Created in 2001, the hospital's Interpreter Language Services (ILS) provides the only fully developed medical interpreter program of its kind in the Southwest. Experts from the service's pool of 26 full-time and more than 200 dual-role interpreters might be dispatched anywhere in the UNM Health System within minutes for face-to-face service with hospital or clinic patients. ILS also contracts with vendor services that connect medical staff to interpreters for more than 240 languages in person, or by phone or video.

Interpreting can be complicated. Every concept in medical interpretation can have far-reaching implications for the health of a patient. "We see ourselves as bridges to the medical and cultural needs of our patients," Sanchez adds. "We're an extension of the state's numerous cultures and micro-cultures and we need to be sensitive to that."

That takes a bit of interpretation itself. Medical interpreters serve as the provider's and patient's voice. They first must be able to accurately match words and concepts for anatomy, physiology, disease, medication, billing and so much more. They also must be cognizant of the many nuances of both words and beliefs that help to support usable communication a patient understands and trusts.
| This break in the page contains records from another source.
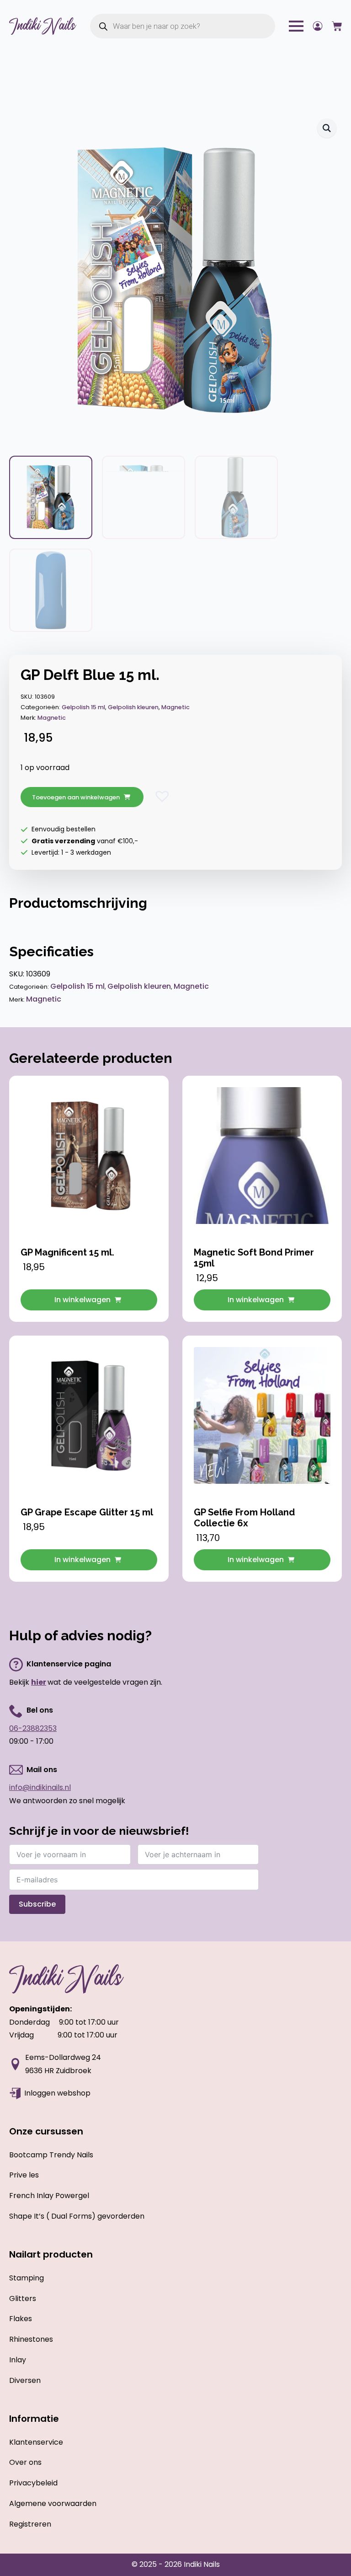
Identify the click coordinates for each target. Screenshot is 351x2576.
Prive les (24, 2175)
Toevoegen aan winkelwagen (76, 797)
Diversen (25, 2380)
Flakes (20, 2318)
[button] (326, 128)
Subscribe (37, 1904)
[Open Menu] (296, 26)
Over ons (25, 2462)
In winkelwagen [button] (82, 1299)
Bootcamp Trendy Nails (51, 2155)
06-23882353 (33, 1728)
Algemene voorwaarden (52, 2503)
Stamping (26, 2278)
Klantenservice (36, 2442)
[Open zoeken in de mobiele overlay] (182, 26)
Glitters (22, 2298)
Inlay (17, 2360)
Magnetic (175, 707)
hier (38, 1682)
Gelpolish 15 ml (83, 707)
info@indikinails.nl (40, 1787)
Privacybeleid (33, 2483)
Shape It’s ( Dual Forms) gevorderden (76, 2216)
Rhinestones (31, 2339)
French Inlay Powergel (49, 2195)
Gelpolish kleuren (133, 707)
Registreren (30, 2524)
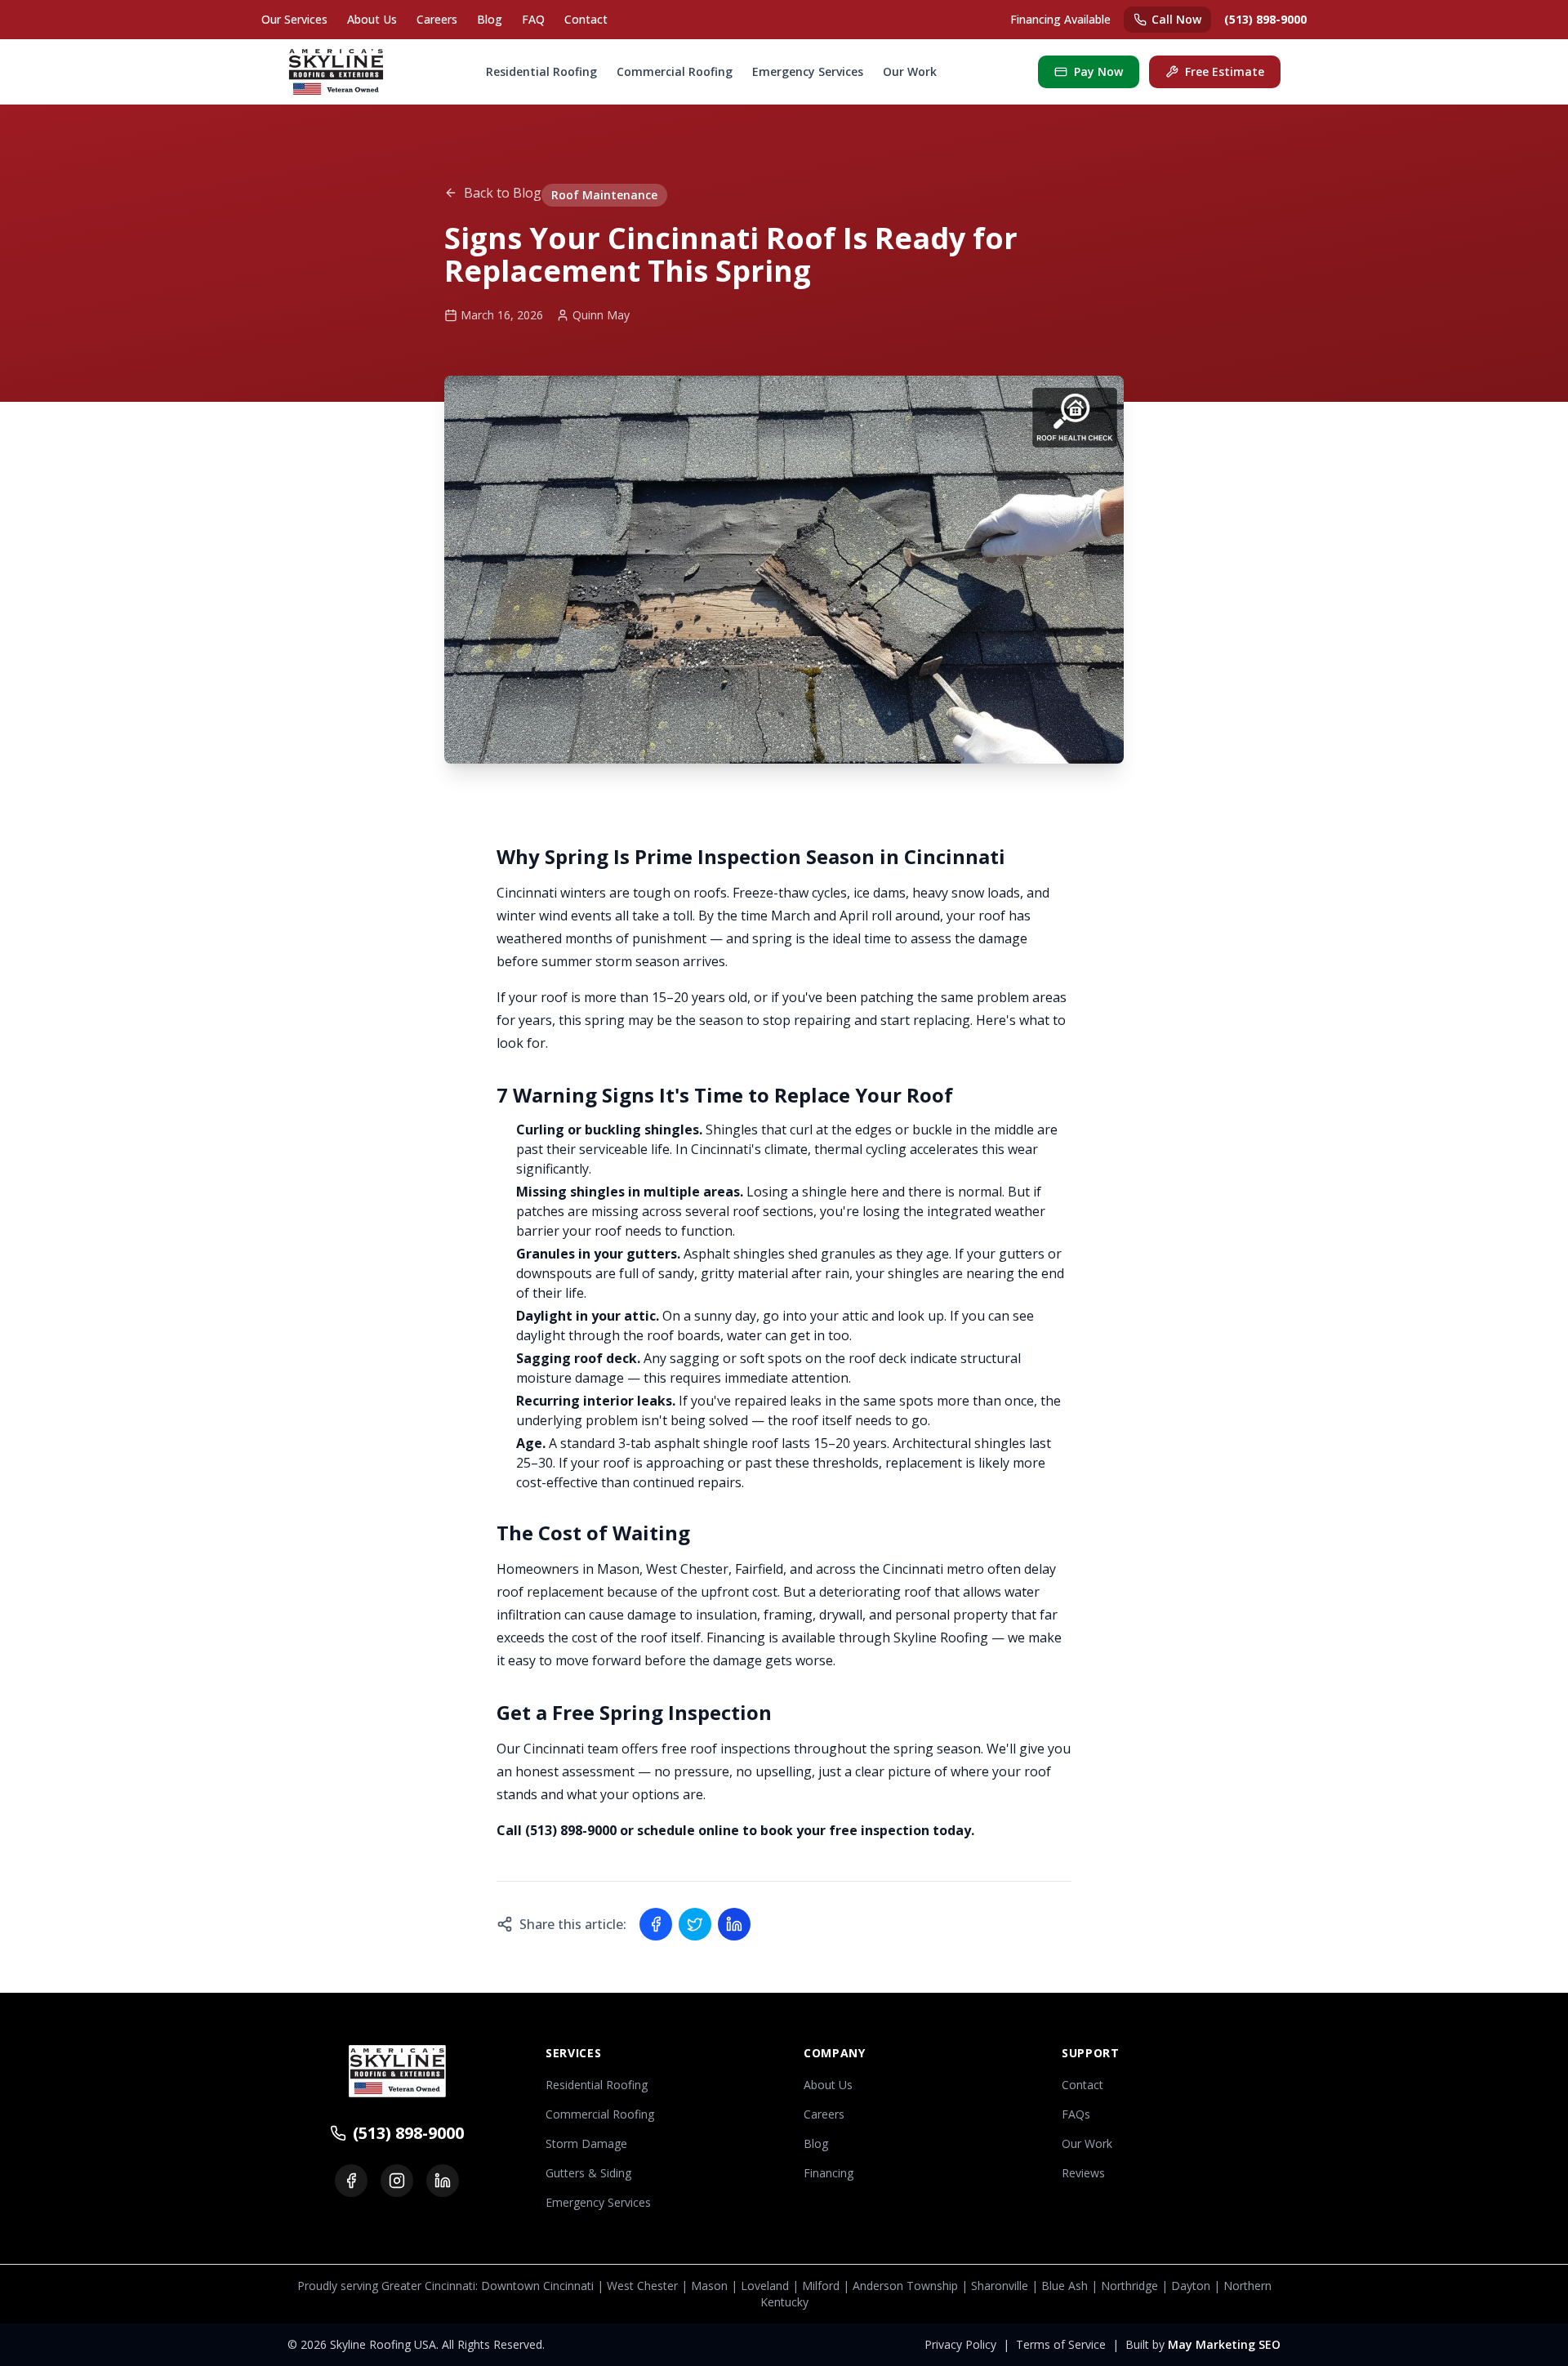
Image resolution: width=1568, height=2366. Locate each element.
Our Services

That can be especially important in an emergency.

"We've had whole families come into the emergency room and say, 'We can't speak English,'" says Kenneth Cordova, manager for Ambulatory Business Operations, Interpreter Language Services. "If we're unable to immediately recognize the language, our job is to connect them with an interpreter to determine the family's first language and then assist the care team with any pressing interpretation needs."

To foster trust and openness, interpreters help the care team use a different approach to language and health for those who, for example, subscribe to a holistic approach to medicine. For some patients, the mind, body and spirit must be brought into harmony before treatment is perceived to be effective.

"We've coordinated healing ceremonies deemed necessary by the patient or family to begin or continue care," Cordova says. "We've also brought in medicine men and other healers for traditional ceremonies."

For some cultures, terms for body parts, diagnoses and procedures don't always exist, so ILS supports providers in using descriptors - like explaining an organ's function rather than its name. Interpreter Language Services uses these cultural nuances in its training.

"We've found that these seemingly obscure cultural guidelines are critically important to sharing health information," Sanchez says. "We're an essential part of the patient care team, and our providers and patients depend on us for safe, positive patient outcomes."